To automatically remove watermarks or replace specific OCR errors, edit the backend/configs/typoMap.json file. Example configuration:

{
  "l'm": "I'm",
  "l just": "I just",
  "Let'sqo": "Let's go",
  "Iife": "life",
  "威筋": "威胁",
  "性感荷官在线发牌": ""
}

Important: Avoid using Chinese characters or spaces in both the video file paths and the program installation directory. Failure to do so may result in unexpected runtime errors.

Installation

Windows Standalone

Use the Windows single-file version v2.0.0 (CPU version). Simply double-click the executable to run. (Download code: rl02). If your antivirus software flags the file, consider using the portable version instead. Note that the portable version requires an Nvidia GPU.

Install from source

  1. Download and install Miniconda.

  2. Create and activate a new conda environment:

    conda create -n videoEnv python=3.12
    conda activate videoEnv
    
  3. Install the necessary dependencies:

    pip install -r requirements.txt
    
  4. Install CUDA and cuDNN (Nvidia GPU required):

    Windows: Install CUDA 11.7 and the matching cuDNN version.
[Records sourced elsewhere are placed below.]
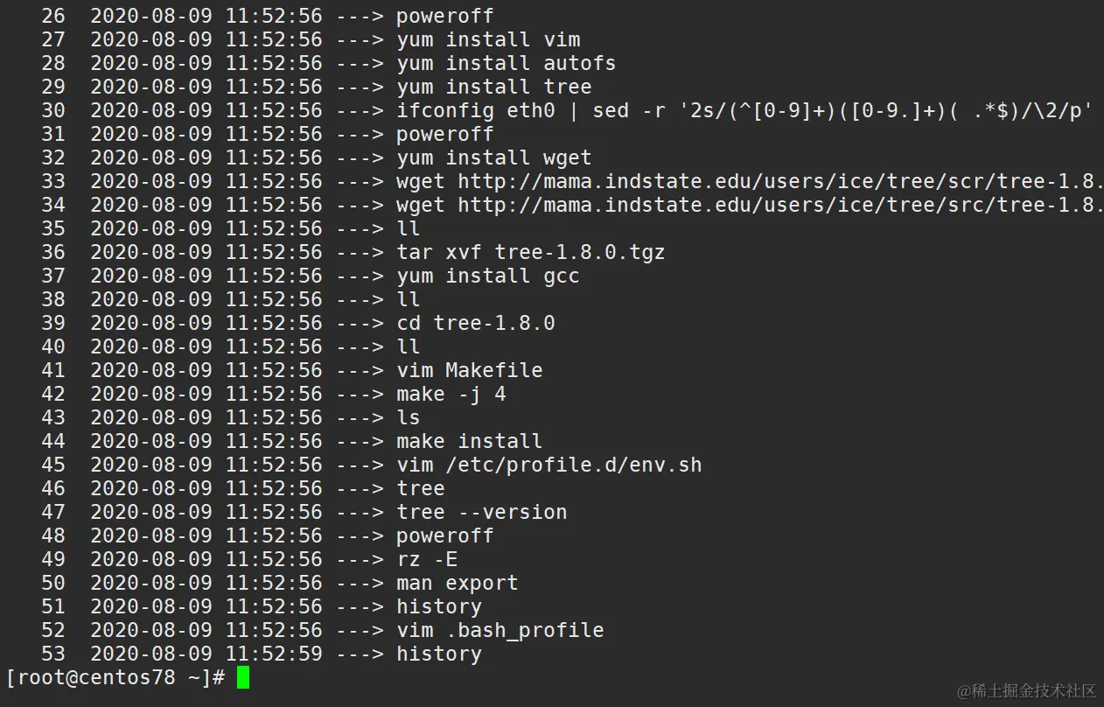1104x707 pixels.
Task: Click the 'yum install autofs' history line
Action: 506,63
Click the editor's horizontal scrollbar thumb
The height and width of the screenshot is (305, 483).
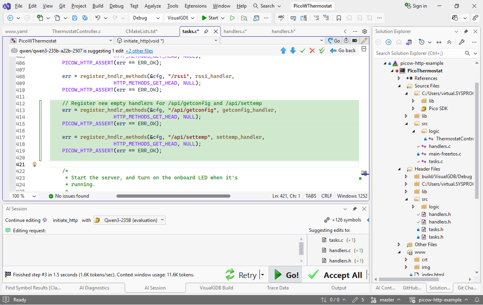pyautogui.click(x=173, y=196)
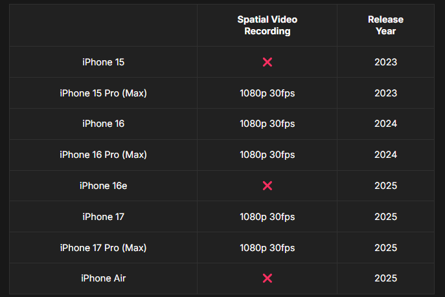Select the 1080p 30fps cell for iPhone 17
The height and width of the screenshot is (297, 445).
[x=267, y=217]
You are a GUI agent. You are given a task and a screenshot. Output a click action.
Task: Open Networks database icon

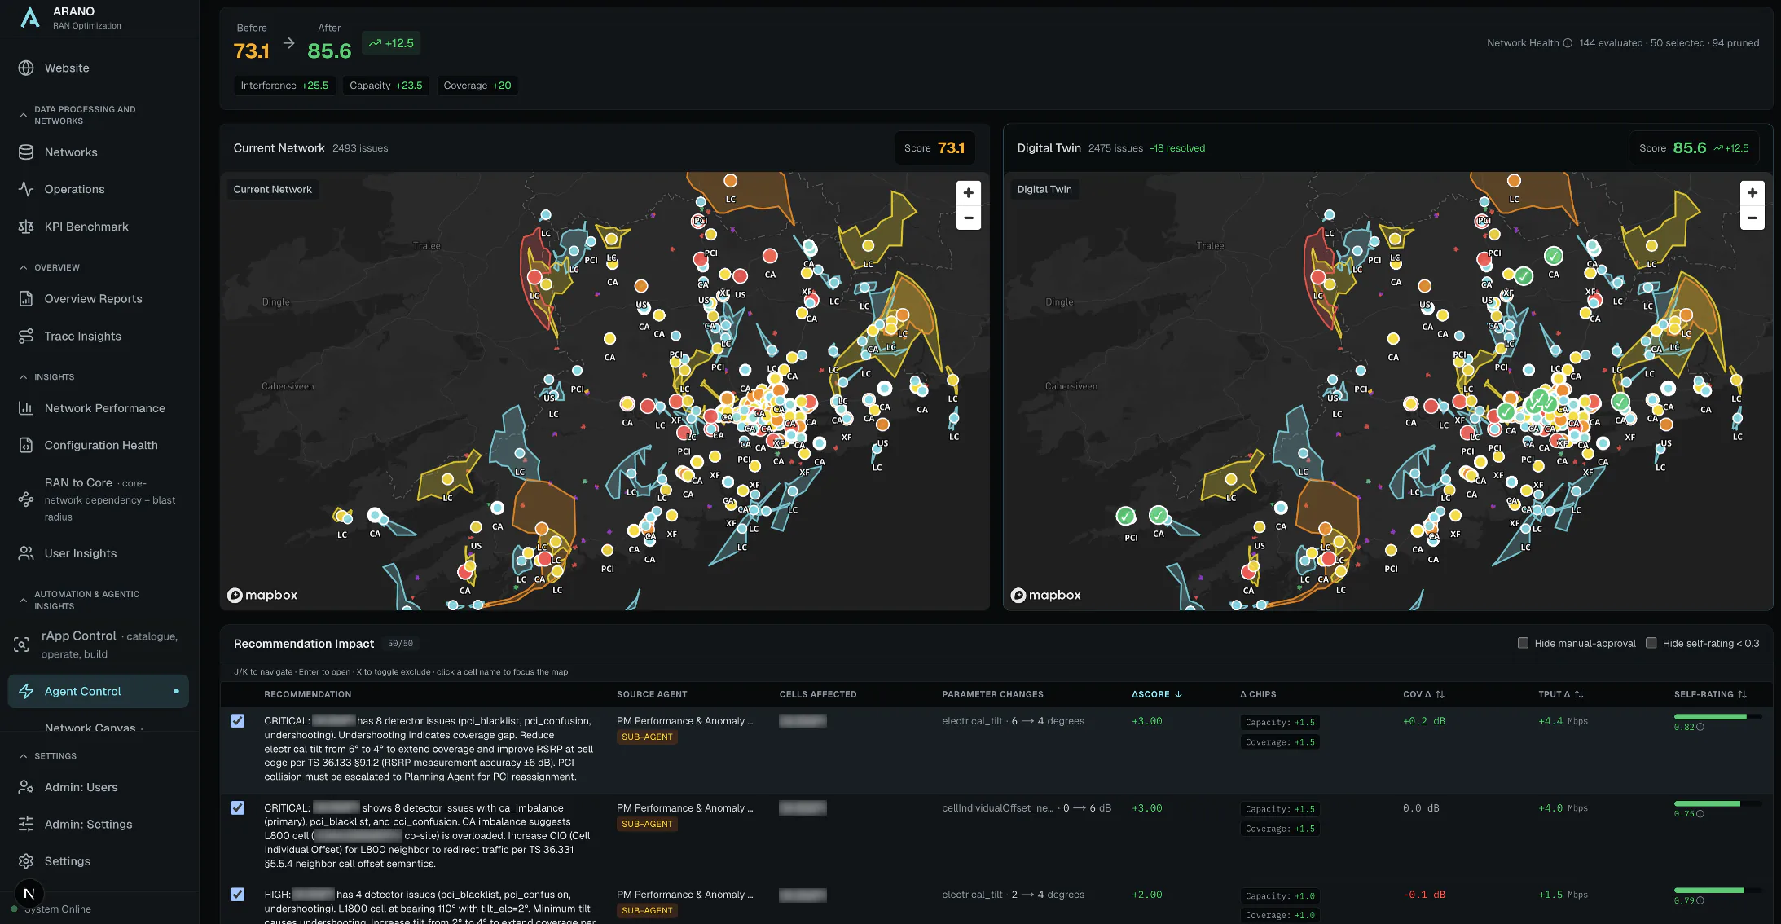[x=26, y=152]
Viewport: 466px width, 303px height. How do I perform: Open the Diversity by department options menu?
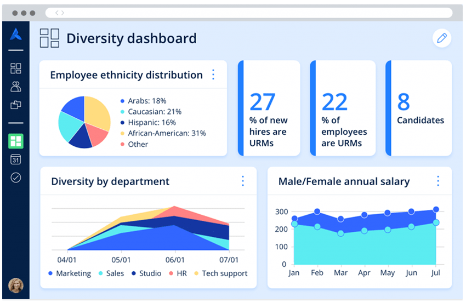(243, 181)
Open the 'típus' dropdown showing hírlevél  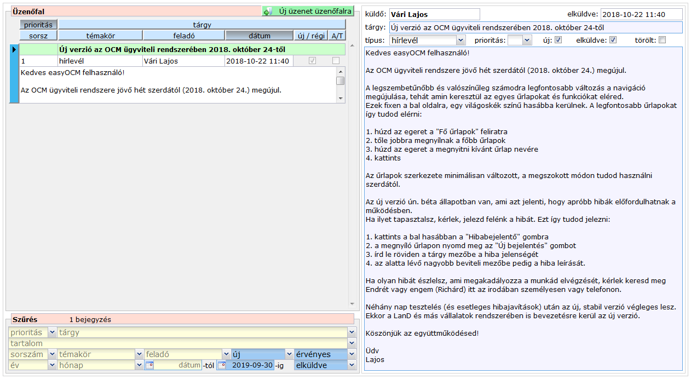point(460,40)
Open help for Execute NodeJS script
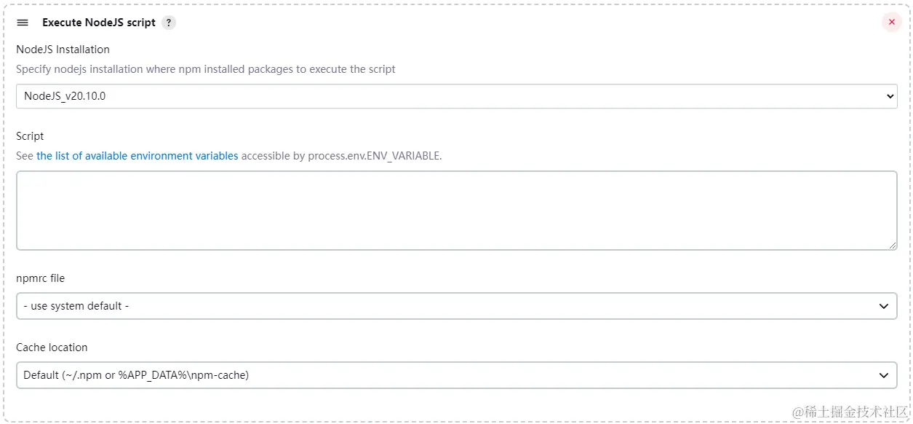The height and width of the screenshot is (424, 913). pos(169,23)
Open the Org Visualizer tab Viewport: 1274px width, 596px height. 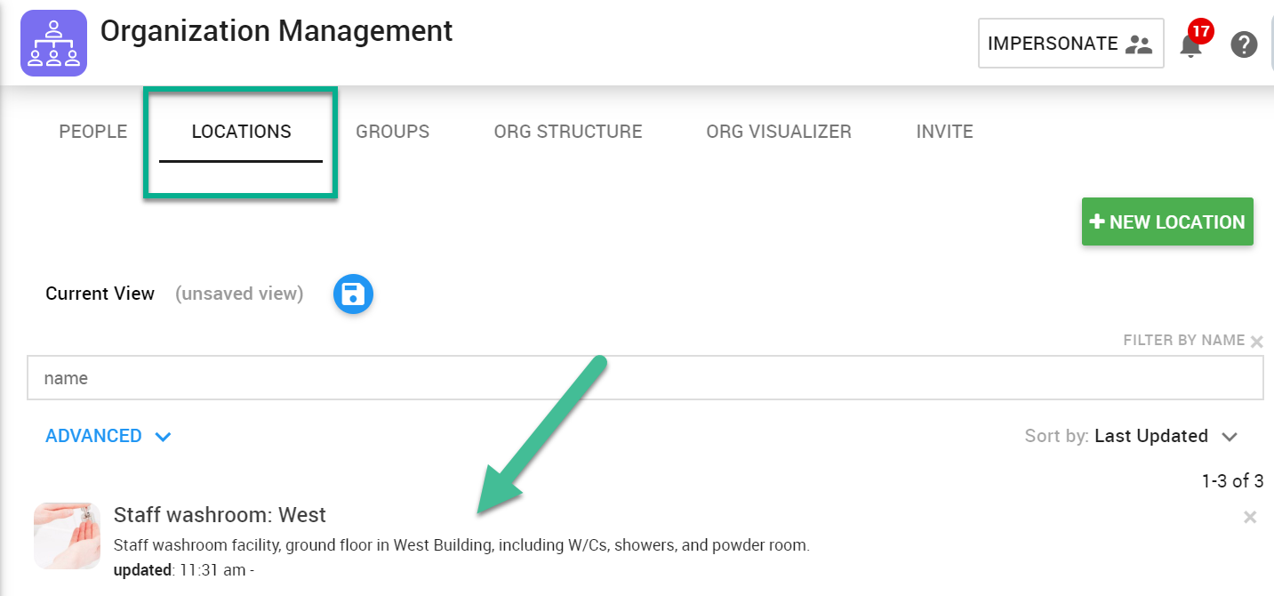[779, 132]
Then run:

    python -m pip install paddlepaddle-gpu==2.6.1.post117 -f https://www.paddlepaddle.org.cn/whl/windows/mkl/avx/stable.html
    

    Linux: Install CUDA 11.7 and cuDNN 8.4.1. Then run:

    python -m pip install paddlepaddle-gpu==2.6.1.post117 -f https://www.paddlepaddle.org.cn/whl/linux/mkl/avx/stable.html
    

Running the program

  • To launch the graphical interface: python gui.py
  • To run via the command line: python ./backend/main.py

Common issues

  1. Program fails to start / CUDA or cuDNN errors: Verify that you have installed the specific versions of CUDA and cuDNN mentioned in the installation guide.
  2. CondaHTTPError: Ensure your .condarc configuration file is placed correctly in your user home directory.
  3. Windows geos_c.dll error: Uninstall the Shapely library using pip, then reinstall it specifically using the conda install shapely command.
  4. Cannot extract 7z files: Update your 7-Zip software to the latest version to ensure compatibility.